The St. Antony Church is a historic Roman Catholic Church located in Naravi, Belthangady Taluk. This church has century old history. Fr. Faustine Corti who was from Switzerland came to Naravi and served here from 1905 to 1926. This parish comes under Belthangady Varado which is a part of Roman Catholic Diocese of Mangalore.

==History==
This church has more than 100 years of history. Around 1870, a small chapel was built in Naravi. Fr. Faustine Corti from Switzerland was then working at St. Aloysius College, Mangalore as professor came to Naravi in the year 1905 to serve the mission work. By looking at the situation and lifestyle of local Koraga people, Fr. Faustine Corti started the missionary work at Naravi and worked at the betterment of local people. He served the mission work here in Naravi from 1905 to 1926. Being a zealous priest though of a great caliber worked strenuously at naravi for 21 years. On 4 October 1911, then the bishop of Mangalore Diocese, Rev. Fr. Paolo Carlo Perini visited Naravi and surprised to see the improvements in the area and with great happiness, he appreciated Fr. Faustine Corti for his efforts. Not only this, because of tremendous efforts of Fr. Faustine Corti for the betterment of Koraga people, the state civil department awarded him with Kaisar-i-Hind Medal.
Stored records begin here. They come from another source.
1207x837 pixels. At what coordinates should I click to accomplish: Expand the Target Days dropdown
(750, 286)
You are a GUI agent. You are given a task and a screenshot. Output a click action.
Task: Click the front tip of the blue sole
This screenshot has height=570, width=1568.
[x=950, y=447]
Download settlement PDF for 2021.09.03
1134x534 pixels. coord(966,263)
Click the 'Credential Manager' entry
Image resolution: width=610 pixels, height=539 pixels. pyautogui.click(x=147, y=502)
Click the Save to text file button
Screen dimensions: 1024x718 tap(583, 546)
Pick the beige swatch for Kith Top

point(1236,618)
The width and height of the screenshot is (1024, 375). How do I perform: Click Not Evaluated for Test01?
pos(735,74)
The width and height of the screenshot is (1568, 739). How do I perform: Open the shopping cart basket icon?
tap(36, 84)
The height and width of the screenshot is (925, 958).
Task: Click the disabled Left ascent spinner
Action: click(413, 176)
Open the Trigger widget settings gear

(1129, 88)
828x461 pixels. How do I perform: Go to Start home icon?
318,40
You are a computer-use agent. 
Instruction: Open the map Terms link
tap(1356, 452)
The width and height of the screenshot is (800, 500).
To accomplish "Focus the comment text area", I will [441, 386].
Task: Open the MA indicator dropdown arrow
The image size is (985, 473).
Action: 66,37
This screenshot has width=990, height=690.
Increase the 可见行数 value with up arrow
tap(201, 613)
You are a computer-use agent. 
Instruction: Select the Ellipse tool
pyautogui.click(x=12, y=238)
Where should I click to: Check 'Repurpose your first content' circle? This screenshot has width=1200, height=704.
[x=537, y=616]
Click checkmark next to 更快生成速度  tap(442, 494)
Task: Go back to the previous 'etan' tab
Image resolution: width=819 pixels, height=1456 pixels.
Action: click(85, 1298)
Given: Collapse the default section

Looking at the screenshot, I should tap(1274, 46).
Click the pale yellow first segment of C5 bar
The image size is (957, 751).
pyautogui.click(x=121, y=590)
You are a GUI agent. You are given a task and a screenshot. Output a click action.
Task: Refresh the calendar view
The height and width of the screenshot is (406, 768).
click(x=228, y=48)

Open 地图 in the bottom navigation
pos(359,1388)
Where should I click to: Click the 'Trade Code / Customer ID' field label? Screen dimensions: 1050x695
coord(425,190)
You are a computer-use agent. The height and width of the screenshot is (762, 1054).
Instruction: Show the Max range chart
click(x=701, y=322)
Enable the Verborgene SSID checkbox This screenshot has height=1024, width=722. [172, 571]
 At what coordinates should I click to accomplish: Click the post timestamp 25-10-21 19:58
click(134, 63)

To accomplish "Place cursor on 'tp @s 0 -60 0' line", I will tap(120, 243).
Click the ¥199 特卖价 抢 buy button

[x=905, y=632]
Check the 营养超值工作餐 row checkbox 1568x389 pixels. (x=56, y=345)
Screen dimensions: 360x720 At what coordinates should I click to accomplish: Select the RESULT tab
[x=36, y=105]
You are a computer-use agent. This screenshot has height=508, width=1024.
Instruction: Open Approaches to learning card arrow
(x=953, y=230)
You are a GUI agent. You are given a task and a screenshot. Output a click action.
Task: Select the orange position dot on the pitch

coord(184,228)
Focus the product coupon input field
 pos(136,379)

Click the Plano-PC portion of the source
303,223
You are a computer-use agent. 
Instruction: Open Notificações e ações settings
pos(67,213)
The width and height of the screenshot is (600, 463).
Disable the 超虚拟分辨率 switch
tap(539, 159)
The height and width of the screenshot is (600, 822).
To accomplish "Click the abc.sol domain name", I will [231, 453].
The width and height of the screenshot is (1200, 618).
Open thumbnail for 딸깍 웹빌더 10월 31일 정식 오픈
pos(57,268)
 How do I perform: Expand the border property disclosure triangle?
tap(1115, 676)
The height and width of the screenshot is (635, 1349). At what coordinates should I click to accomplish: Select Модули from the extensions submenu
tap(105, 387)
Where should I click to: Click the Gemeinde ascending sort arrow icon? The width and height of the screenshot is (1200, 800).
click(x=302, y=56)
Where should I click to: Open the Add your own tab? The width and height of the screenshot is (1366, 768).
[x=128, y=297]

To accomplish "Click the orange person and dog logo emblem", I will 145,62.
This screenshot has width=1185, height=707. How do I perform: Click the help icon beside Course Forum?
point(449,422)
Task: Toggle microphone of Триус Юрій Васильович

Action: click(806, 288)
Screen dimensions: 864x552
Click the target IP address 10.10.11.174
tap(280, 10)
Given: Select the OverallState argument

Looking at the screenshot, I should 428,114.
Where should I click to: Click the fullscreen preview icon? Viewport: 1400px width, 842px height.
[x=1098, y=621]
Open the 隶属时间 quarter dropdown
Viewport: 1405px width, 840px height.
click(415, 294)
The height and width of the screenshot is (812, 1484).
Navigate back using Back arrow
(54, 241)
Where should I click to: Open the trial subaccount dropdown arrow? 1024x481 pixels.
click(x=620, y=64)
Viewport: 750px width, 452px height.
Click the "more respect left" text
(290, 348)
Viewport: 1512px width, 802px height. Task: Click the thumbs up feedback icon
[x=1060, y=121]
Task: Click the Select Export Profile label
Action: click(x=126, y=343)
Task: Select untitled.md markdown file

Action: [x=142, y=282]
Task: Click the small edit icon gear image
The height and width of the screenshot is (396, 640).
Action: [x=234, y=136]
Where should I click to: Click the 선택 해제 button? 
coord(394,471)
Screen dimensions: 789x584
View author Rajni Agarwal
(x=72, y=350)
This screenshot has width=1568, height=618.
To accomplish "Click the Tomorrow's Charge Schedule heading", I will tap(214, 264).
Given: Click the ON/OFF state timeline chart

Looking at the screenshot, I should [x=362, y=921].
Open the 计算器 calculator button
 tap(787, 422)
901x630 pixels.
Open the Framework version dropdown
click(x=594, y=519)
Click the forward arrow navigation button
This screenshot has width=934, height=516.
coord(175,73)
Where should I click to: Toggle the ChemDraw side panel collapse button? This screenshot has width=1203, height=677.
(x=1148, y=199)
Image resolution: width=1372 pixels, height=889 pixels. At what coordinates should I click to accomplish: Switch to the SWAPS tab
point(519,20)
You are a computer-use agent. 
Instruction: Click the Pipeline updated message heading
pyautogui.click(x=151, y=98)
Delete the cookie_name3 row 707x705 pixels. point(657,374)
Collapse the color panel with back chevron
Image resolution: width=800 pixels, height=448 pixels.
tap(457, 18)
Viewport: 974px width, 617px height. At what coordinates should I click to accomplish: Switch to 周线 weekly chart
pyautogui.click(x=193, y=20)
In 1913, another missionary Rev. Fr. Gaviragi appointed as assistant to Fr. Corti. But within few days Fr. Gaviragi moved to Aladangady for the mission work. Due to the increased number of people visiting Fr. Corti for consultation, then small office was converted into a big house. In 1918, another mission Rev. Fr. Jiyaro was sent as an assistant to Fr. Faustine Corti to help him in his missionary work. Due to the increased number of Christians, Fr. Faustine Corti decided to build a church because the small chapel was not enough to cater the needs of local people. In 1923, with the efforts of Rev. Fr. Jiyaro, the foundation work for a new church was started. But because of some inconvenience, the construction work was postponed to 1929. Without regarding his health Fr. Faustine Corti worked for the improvements of the localities for 21 years and died on 9 October 1926.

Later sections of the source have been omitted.